First of all, as an adult, it’s really hard to live with anyone you’re not fucking, and even that’s hard. But you have more at stake, so it’s easier to tone down your own assholishness and the same is true of your partner. So, back to the sibling thing. When one moves out on their own, they want freedom. Freedom from their parents and frankly, from their history as a dependant human being. Living with a sibling is not a good way to accomplish this.
It truly brings out the worst in both parties. When my brother and I were kids, we used to have serious physical fights. I’m talking about fights that ended up it the ER for stiches. Neither of us was off our rocker in any way. It was just “sibling rivalry” I guess. Neither of us are or were prone to street fighting or picking fights in bars. We just fought each other. In hindsight, it really was pretty brutal.
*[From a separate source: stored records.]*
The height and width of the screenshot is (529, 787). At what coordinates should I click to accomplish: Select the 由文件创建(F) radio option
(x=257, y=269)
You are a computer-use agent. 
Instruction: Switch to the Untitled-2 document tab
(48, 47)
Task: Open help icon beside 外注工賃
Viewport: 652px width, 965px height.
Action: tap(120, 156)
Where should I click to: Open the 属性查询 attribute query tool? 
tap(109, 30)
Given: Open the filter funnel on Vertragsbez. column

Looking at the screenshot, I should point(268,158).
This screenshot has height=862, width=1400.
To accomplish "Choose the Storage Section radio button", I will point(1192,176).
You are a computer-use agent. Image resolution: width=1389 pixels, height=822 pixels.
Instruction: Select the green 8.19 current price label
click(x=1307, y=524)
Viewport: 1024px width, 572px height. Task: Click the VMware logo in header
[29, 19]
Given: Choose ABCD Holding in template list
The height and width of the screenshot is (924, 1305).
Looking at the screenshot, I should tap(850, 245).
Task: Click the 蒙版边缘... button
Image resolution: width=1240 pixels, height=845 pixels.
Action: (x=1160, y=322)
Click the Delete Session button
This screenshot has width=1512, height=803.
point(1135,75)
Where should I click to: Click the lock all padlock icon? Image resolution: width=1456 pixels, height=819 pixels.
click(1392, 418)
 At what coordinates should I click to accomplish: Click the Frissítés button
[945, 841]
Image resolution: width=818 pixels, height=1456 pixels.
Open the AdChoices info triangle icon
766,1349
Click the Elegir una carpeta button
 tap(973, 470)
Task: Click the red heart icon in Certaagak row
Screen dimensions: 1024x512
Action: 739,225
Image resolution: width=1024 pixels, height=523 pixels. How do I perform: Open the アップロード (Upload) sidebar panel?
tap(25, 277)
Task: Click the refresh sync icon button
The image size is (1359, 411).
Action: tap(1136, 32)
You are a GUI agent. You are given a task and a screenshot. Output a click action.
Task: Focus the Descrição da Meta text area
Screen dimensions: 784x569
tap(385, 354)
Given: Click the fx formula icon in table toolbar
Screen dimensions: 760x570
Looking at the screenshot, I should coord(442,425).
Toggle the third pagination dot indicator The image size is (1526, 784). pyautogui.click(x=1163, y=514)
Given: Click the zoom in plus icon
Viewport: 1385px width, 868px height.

Sometime around the time I started high school (same school, I was two years younger) we started hanging in overlapping circles and we stopped beating the shit out of each other. We were even mostly friendly at that point. He went off to college, I moved out at 17, and when I needed to share an apartment some years later, he and his girlfriend were looking in the same city. So, we took a place together.
There were the usual roommate issues, in which I always felt ganged up on. We were adults, so there was the added ingredient of alcohol. We both learned that early 20s men can do a hell of a lot more damage to each other than early teenagers could. In one incident, I actually fractured his back. I’m not saying this proudly. In later years, he was injured in a motorcycle accident, and it almost made me vomit to think that I might be partially responsible for his paralysis. Thankfully, things didn’t shake out that way.
Some year ago, I went to work for my brother and my father, who had “co-owned” a business for nine years. I use quotes because my brother invested nothing in the company. He was given equal equity after their first few years for nothing but doing his job. I was offered the same starting salary as my brother had been offered nine years prior, without the company vehicle. I was insulted, and declined the offer. They came back with a better offer, which I took. It was a very bad mistake. I knew it was a mistake when I made it. Shame on me for that.
I will admit that I was not the greatest employee. The job really didn’t suit me, and I wasn’t happy there. The real kicker was that my brother thought that the best way to improve my job performance was to treat me like a piece of shit. Mostly, my dad sided with my brother. I haven’t talked to my brother since the day I walked out. Almost four years. I didn’t talk to my dad for almost three years, and I haven’t spoken with him since January, which was the three year mark.
Forgive my long, rambling post. It was the long way around the block to say two very important opinions that I hold:
- Do not live with members of your childhood nuclear family as an adult.
- Do not work with members of your childhood nuclear family as an adult.
There are of course many exceptions. It doesn’t sound like yours is one. Do what you can to become employed again and GTFO. One man’s opinion.